Task requirements
- 1) In the forum thread, what does the husband say he has when the couple argues about his going out?
- 2) Transcribe everything in the forum thread from "that kind of" down to "unbelievable (Aug 20, 2010)".

Selected passage
# Actions vs. Words



## Trakeveth (Aug 20, 2010)

My husband and I have been on a roller-coaster ride for quite some time now. We both really love each other but there are problems with our relationship.

He told me the other day that the does not consider me a friend and he feels like if our marriage is going to work we need to not only be friends, but be best friends.

I couldn't agree more, but the fact that we are not friends is completely his doing, in my opinion. When our son was born 10 years ago I became a mother and he became a bachelor with the fringe benefits of a wife and son. He did not stop going out with friends because he had a child at home. He left me home with our son and went out by himself.

We have fought about this issue more times than I care to recall over the past 10 years but his behavior hasn't changed. He says that he just has a zest for life. I say that he has chosen his friends over his wife and child.

To make matters even worse he is literally incapable of talking to me. He clams up and his brain shuts down and he is physically unable to say what is on his mind....which, of course, leaves me feeling empty and alone because NOTHING ever gets resolved. We just put it behind us and move on with no resolution because he is not able to communicate.

We had a "talk" (and I use that term loosely) last night and he told me that he loves me and that he wants to do whatever it takes to make me happy. The problem is that he is like the boy who cried wolf. I have heard it all before and nothing ever changes. There is always a "next time."

I feel like I make all the changes to adapt to his wants and needs and he changes nothing for me. I want us to become friends again, but, as I told him, that choice is his. In order for us to become friends we have to spend time together which means that he is going to have to choose me over his friends....or at the very least, include me in the gatherings. He agreed, but there was nothing heartfelt about it. It was more of a "I'll agree with her just so she will stop talking to me about this" kind of tone.

I'm not sure what my next step should be because I still feel very tentative about the whole thing. I want to believe him, but the truth is that I don't.

Any advice?


----------



## donnaj8887 (Sep 3, 2010)

Trakeveth said:


> My husband and I have been on a roller-coaster ride for quite some time now. We both really love each other but there are problems with our relationship.
> 
> He told me the other day that the does not consider me a friend and he feels like if our marriage is going to work we need to not only be friends, but be best friends.
> 
> ...


Thank you so much for sharing.


 Watch Going The Distance Online Free


----------



## Chris Taylor (Jul 22, 2010)

"he is going to have to choose me over his friends"

that kind of ultimatum won't work. There has to me a middle ground somewhere. 1-2 nights/week with the guys? 1-2 nights/week you get out on your own? 1-2 nights/week you go out on a date?


----------



## unbelievable (Aug 20, 2010)

Friends do things together. What does he do when he's with his friends? Do they watch sports? Go to bars? Work on cars? Play poker? If you trained yourself to like or at least feign interest in whatever he's into, you could strike up conversations with him on his own turf. Have a few of his buddies come over to your house, make friends with them, and hang out with them. They might even encourage your husband to bring you along the next time. You've probably got a number of female friends. If your husband wanted to be included in whatever y'all did, he would have to either be interested or pretend to be interested in the things y'all did. He doesn't sound like the sort of guy who'd be content walking around Bed, Bath, and Beyond sniffing fragrances.

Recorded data

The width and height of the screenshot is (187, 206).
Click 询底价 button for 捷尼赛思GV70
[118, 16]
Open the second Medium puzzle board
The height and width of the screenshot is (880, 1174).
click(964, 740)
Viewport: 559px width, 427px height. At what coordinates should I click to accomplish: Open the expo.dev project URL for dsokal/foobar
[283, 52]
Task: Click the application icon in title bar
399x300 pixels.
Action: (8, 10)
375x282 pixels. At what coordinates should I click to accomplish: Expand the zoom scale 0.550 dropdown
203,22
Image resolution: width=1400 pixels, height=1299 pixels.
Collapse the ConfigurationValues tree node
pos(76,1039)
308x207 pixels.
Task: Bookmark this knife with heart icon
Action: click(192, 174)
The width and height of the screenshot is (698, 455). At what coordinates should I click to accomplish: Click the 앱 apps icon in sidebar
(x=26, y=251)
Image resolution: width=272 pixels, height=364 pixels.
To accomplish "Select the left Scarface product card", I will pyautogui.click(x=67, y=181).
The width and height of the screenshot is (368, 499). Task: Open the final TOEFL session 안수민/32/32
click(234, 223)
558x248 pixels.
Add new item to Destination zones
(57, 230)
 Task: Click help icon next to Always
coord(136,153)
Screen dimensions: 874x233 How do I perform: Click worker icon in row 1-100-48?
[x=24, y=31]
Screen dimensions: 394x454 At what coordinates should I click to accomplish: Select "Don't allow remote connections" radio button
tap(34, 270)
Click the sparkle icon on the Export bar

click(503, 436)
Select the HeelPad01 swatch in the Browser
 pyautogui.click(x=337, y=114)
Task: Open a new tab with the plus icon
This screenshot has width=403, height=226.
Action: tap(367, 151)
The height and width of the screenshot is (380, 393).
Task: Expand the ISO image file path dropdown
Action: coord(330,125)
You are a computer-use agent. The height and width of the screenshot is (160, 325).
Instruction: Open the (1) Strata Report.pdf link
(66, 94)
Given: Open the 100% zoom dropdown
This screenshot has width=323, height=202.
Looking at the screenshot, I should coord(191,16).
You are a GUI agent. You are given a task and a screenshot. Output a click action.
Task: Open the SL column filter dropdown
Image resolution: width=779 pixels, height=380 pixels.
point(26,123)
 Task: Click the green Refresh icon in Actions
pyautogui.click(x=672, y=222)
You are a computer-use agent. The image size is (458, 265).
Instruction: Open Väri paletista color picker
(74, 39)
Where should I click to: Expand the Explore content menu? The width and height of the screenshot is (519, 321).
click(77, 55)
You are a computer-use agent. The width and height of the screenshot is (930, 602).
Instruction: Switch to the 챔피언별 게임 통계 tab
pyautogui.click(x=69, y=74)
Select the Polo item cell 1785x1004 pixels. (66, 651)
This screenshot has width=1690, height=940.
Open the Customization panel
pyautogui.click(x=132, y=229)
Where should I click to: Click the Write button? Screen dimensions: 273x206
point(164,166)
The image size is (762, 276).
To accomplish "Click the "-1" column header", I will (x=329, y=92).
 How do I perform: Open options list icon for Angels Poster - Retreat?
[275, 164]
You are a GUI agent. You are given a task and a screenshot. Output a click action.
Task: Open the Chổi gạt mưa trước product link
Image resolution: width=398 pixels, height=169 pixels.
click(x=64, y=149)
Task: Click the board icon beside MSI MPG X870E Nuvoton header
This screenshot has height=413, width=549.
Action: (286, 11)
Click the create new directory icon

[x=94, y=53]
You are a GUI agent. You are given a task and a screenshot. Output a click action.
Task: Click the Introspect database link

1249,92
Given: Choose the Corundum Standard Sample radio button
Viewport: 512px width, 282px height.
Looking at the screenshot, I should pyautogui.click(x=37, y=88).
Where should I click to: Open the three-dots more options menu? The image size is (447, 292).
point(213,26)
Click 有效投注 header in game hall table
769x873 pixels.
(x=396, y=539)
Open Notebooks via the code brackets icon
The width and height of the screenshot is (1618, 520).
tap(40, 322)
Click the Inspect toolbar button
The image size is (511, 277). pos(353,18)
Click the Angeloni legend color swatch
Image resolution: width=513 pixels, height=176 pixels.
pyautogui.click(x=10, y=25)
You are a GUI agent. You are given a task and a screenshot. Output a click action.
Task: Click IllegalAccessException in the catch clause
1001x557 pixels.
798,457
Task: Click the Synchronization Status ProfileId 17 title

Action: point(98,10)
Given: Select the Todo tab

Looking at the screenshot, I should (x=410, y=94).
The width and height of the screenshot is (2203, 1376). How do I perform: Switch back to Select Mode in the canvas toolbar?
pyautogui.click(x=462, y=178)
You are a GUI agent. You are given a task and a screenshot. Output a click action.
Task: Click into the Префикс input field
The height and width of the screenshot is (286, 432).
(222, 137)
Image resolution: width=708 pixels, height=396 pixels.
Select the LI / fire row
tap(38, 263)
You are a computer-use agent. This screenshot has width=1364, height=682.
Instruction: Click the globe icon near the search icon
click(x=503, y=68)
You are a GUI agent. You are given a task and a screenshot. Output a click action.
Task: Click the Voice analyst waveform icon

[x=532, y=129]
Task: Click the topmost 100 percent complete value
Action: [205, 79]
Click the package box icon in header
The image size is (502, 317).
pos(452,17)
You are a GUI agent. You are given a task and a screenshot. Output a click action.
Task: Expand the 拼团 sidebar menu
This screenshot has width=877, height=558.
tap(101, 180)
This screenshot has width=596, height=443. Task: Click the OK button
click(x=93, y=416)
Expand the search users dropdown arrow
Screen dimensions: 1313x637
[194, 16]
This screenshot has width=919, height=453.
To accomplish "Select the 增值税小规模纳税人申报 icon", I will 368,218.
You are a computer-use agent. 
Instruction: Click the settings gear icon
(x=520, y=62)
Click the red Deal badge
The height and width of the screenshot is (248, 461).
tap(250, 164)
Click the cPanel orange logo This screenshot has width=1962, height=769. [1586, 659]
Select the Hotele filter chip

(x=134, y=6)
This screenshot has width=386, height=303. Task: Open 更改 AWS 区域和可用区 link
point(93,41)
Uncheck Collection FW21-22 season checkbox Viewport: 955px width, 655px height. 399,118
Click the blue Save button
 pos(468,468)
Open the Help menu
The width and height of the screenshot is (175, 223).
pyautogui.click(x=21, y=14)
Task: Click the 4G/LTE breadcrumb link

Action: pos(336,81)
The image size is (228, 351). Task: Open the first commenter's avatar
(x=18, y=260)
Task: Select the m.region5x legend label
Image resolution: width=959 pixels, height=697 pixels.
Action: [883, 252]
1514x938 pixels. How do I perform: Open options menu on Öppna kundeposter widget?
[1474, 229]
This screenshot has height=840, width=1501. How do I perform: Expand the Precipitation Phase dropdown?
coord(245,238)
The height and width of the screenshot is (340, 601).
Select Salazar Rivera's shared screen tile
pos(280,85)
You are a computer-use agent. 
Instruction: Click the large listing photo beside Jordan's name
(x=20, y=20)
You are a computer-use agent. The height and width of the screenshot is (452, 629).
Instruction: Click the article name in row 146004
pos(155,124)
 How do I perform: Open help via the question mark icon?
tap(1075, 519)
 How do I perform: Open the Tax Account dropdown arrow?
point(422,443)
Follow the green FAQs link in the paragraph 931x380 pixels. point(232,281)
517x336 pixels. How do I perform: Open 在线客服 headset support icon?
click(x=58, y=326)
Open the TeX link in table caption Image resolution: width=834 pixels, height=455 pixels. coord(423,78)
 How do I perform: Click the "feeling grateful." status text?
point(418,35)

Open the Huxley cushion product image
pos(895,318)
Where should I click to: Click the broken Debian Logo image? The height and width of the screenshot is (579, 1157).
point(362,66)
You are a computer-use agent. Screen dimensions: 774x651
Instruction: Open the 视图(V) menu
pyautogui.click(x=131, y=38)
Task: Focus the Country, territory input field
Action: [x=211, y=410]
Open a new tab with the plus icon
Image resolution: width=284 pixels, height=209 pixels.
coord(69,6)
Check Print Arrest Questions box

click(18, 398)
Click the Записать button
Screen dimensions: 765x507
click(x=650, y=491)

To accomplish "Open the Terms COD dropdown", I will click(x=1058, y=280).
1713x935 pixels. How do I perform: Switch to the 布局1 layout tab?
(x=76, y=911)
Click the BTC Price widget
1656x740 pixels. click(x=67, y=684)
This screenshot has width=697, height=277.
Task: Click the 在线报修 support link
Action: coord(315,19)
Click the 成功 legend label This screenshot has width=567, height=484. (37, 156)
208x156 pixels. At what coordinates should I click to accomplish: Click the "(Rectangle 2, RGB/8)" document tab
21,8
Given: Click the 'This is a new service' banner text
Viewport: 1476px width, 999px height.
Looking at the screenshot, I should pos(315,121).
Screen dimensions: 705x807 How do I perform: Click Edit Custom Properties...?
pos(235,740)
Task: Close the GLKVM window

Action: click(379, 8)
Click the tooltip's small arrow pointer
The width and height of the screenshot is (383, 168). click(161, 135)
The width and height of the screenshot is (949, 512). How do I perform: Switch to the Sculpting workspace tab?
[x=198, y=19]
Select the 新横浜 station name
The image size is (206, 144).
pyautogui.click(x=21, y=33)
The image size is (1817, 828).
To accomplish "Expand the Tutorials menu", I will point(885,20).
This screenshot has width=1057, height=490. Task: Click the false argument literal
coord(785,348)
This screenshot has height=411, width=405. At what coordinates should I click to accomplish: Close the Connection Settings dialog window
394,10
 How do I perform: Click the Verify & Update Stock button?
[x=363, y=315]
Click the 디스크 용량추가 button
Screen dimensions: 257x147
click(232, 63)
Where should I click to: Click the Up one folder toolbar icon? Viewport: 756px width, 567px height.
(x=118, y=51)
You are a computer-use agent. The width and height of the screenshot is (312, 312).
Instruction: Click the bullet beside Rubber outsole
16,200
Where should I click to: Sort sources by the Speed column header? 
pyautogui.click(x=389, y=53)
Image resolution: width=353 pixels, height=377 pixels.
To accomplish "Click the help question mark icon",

Answers for the tasks
- 1) A zest for life.

- 2)
that kind of ultimatum won't work. There has to me a middle ground somewhere. 1-2 nights/week with the guys? 1-2 nights/week you get out on your own? 1-2 nights/week you go out on a date?


----------



## unbelievable (Aug 20, 2010)